# Glue for Gold Tip arrows- vanes and inserts???



## wild arrow (Jul 18, 2014)

For inserts I have used two component epoxy glue (UHU)
For vanes I have used loctite super glue power flex.


Edit: added glue for vanes...


----------



## 660 Grizzly (Apr 30, 2004)

wild arrow said:


> For inserts I have used two component epoxy glue (UHU)
> For vanes I have used loctite super glue power flex.
> 
> 
> Edit: added glue for vanes...


Thanks for the suggestion; I will see if I can find some of that epoxy out here.


----------



## Huntinsker (Feb 9, 2012)

Loctite ultra gel control works very well for both.


----------



## 660 Grizzly (Apr 30, 2004)

Thanks Huntinsker, I know we have that glue available here and I will try it out as well and compare it to the others. Appreciate the feedback!


----------



## tmorelli (Jul 31, 2005)

I've never had glue issues on any of my GT's.... that weren't a glue problem...or a component fit problem in the case of nock busters.

For tips/inserts and bushings, the best I've found is the Bohning blue hotmelt.

For vanes, I use GT's Tip Grip and AAE Max bond interchangeably.


----------



## ramboarhunter (Jun 5, 2006)

for me I use the Hot Melt glue from Wal Mart for inserts so I can move them if I need to. FlexBond fletching glue for vanes or feathers. It doesn't leave a WHITE mess on the shafts when you are done


----------



## abbykristine (Jul 26, 2013)

The way I go, I use Goat Tuff High Performance glue on everything, inserts, fletchings, nocks and what not. It is an amazing glue. Super strong. I call it archery super glue.

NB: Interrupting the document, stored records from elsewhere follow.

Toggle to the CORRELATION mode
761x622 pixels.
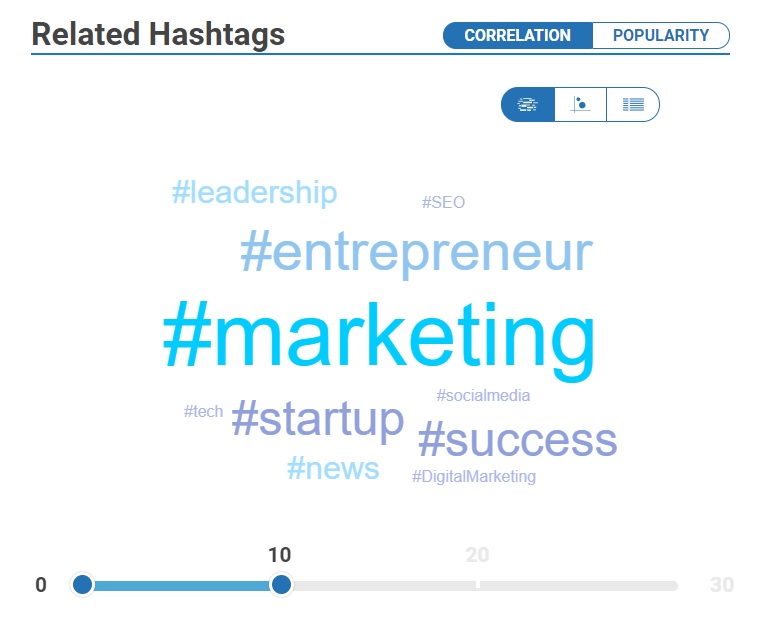point(517,35)

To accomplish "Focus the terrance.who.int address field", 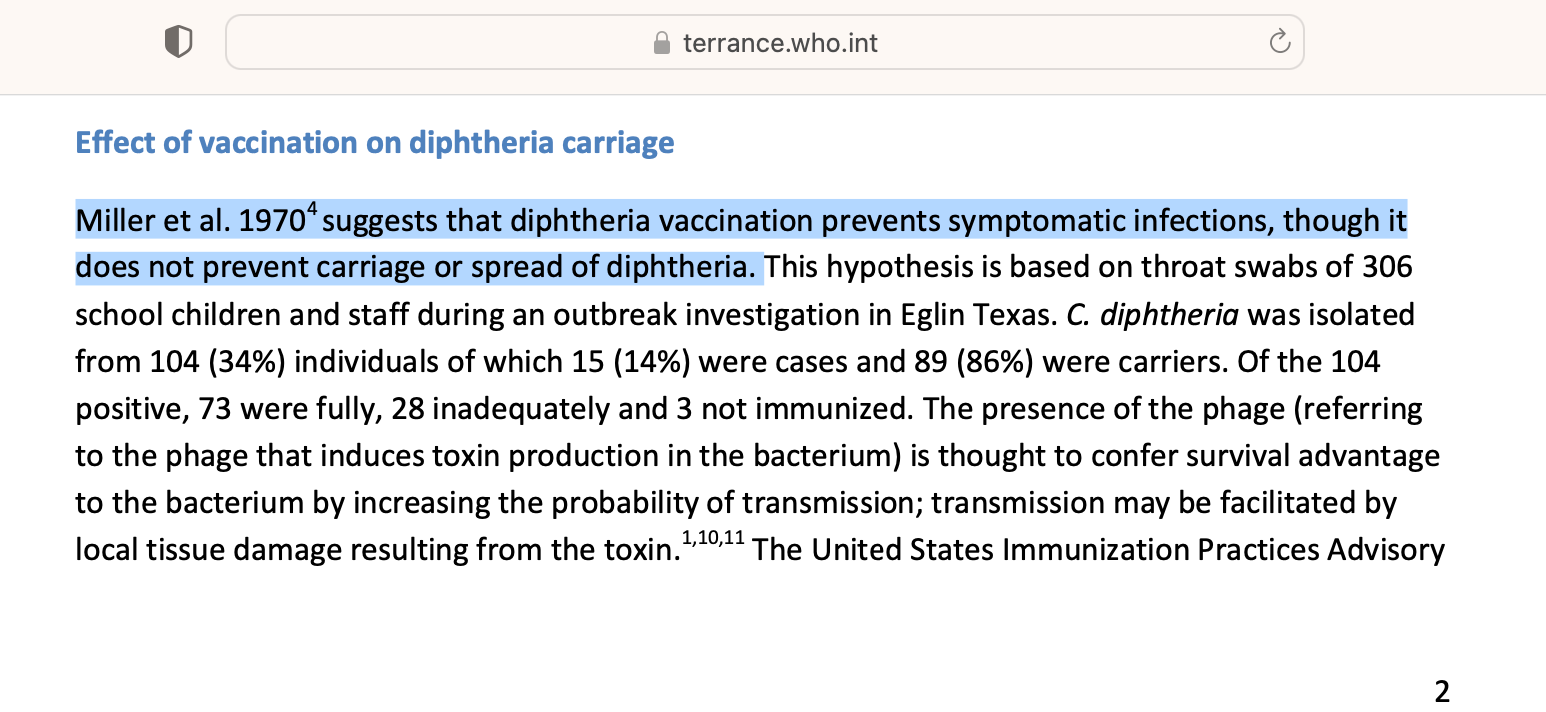I will pyautogui.click(x=765, y=42).
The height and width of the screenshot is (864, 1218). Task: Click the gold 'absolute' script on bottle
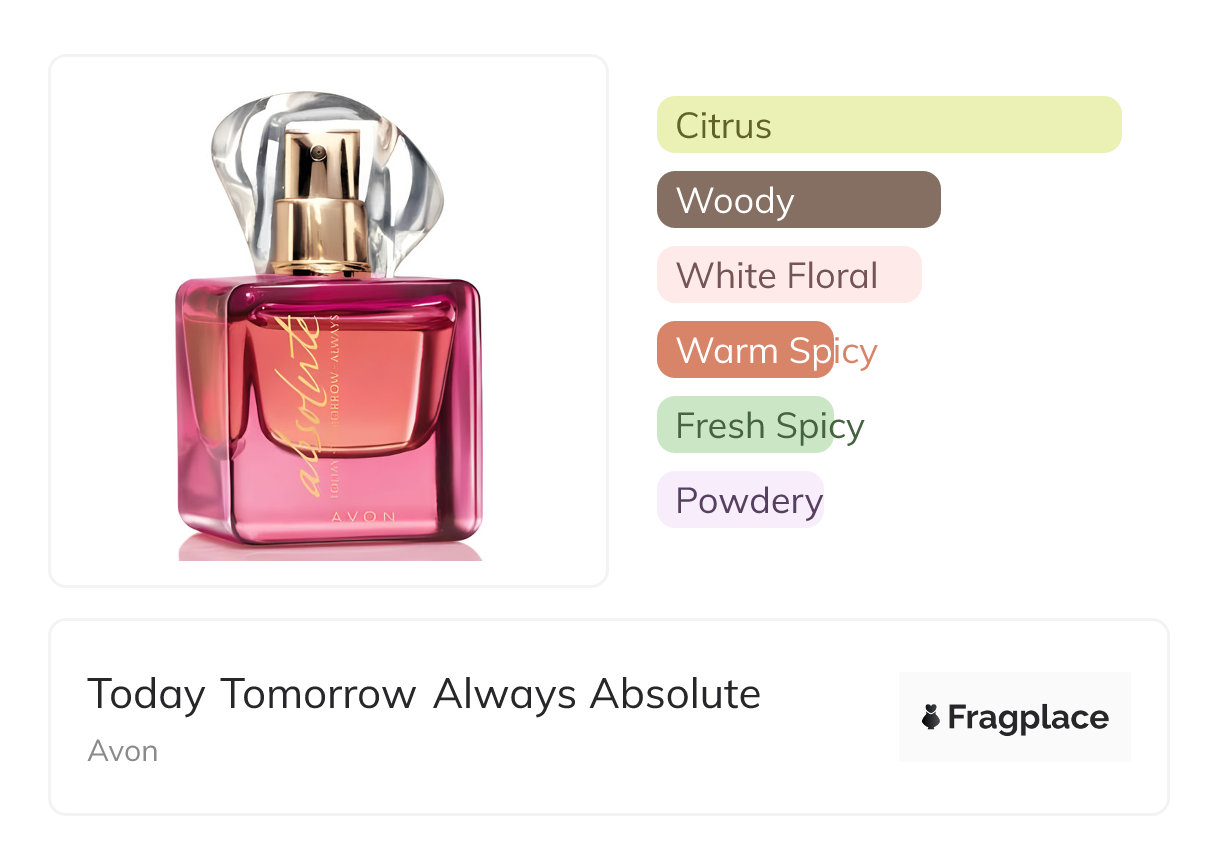pos(297,405)
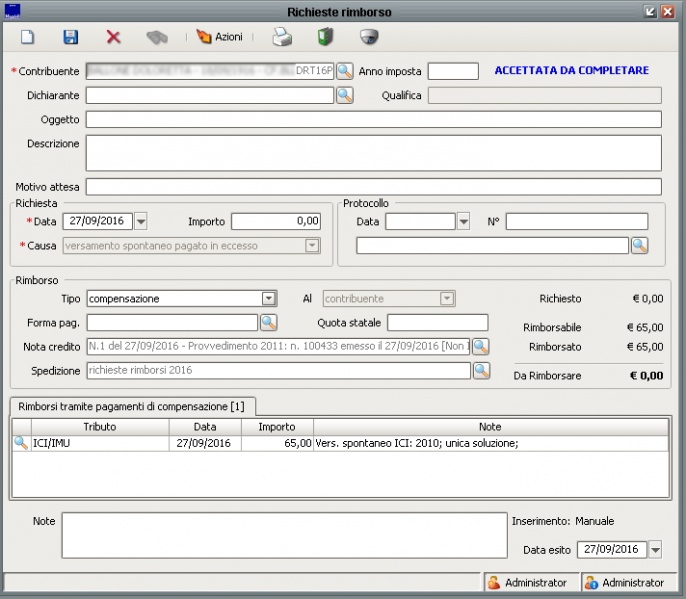Click the Tributo column header
Viewport: 686px width, 599px height.
pos(99,427)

And is your yellow jacket the block target or the bag? I don't know how many people figure this one out, but shooting into bag targets with broad heads makes for a difficult moment. 

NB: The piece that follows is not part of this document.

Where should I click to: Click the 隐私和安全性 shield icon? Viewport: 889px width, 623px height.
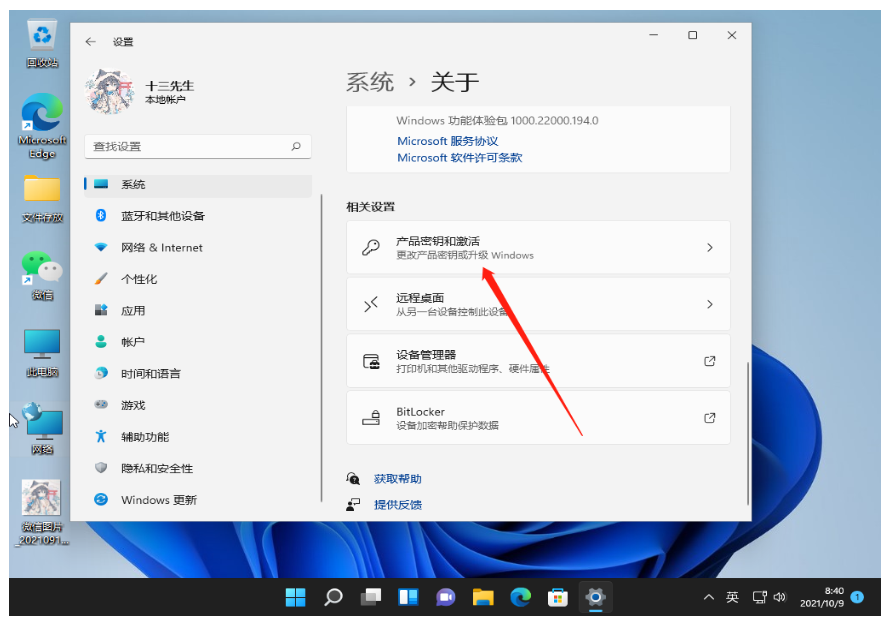click(x=101, y=468)
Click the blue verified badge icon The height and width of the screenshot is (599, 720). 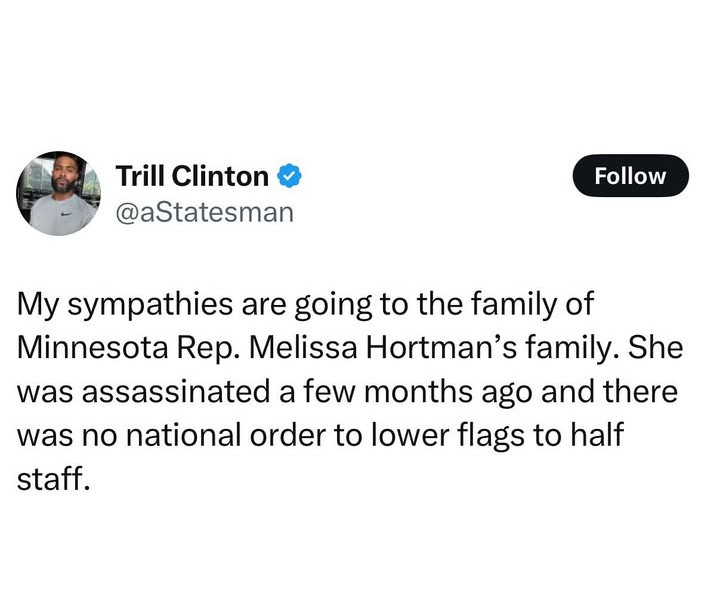pos(290,177)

But all in all, if you want a glue to keep your inserts in the short, definitely give Goat Tuff a try. It won't be falling out or pulled out any time soon.


----------



## dwagoner (Sep 27, 2007)

Huntinsker said:


> Loctite ultra gel control works very well for both.

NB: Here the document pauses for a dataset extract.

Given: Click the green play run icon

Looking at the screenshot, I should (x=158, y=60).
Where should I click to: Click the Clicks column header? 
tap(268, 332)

same as what i use on everything


----------



## waldopepper (Jul 29, 2014)

Use a .22 caliber bronze or steel cleaning brush to rough up the inside of the arrow shaft. I use Loctite industrial strength thick. Good stuff.


----------



## 6APPEAL (Sep 1, 2009)

Goat Tuff here also.


----------



## Slackadjuster (Sep 15, 2010)

660 Grizzly said:


> I was wondering what people are having luck with for gluing in the inserts,as well as gluing on the fletching on Gold Tip arrows. For hunting I use the Pro Hunter in 7595, and for 3D I use the Series 22 Pro's, and I have had issues with both. I don't know if there is something different about the carbon that they use in these arrows, but I have a hell of a time finding good insert glue. I've lost 3 of my Montec practice bladed today when they pulled off the arrow and stayed behind in my Yellow Jacket target.
> 
> Any suggestions? I believe I'm prepping the arrows correctly; cleaned inside and out with a good arrow cleaner prior to starting.
> 
> Any help is appreciated! Thanks in advance!


What glue are you using?


----------



## NALBowhunter (Mar 6, 2013)

Been fletching GT and blazers for several years for myself, son and a couple hunting buddies. I also use Goat Tuff on everything with no issues.


----------



## troyboy (Nov 9, 2008)

Arrow prep is the key. Score inside of arrow with .243 or .270 rifle bore brush, then clean with denatured alcohol. Will not be able to remove inserts. No removing them once they get scored and cleaned properly, Trust me!


----------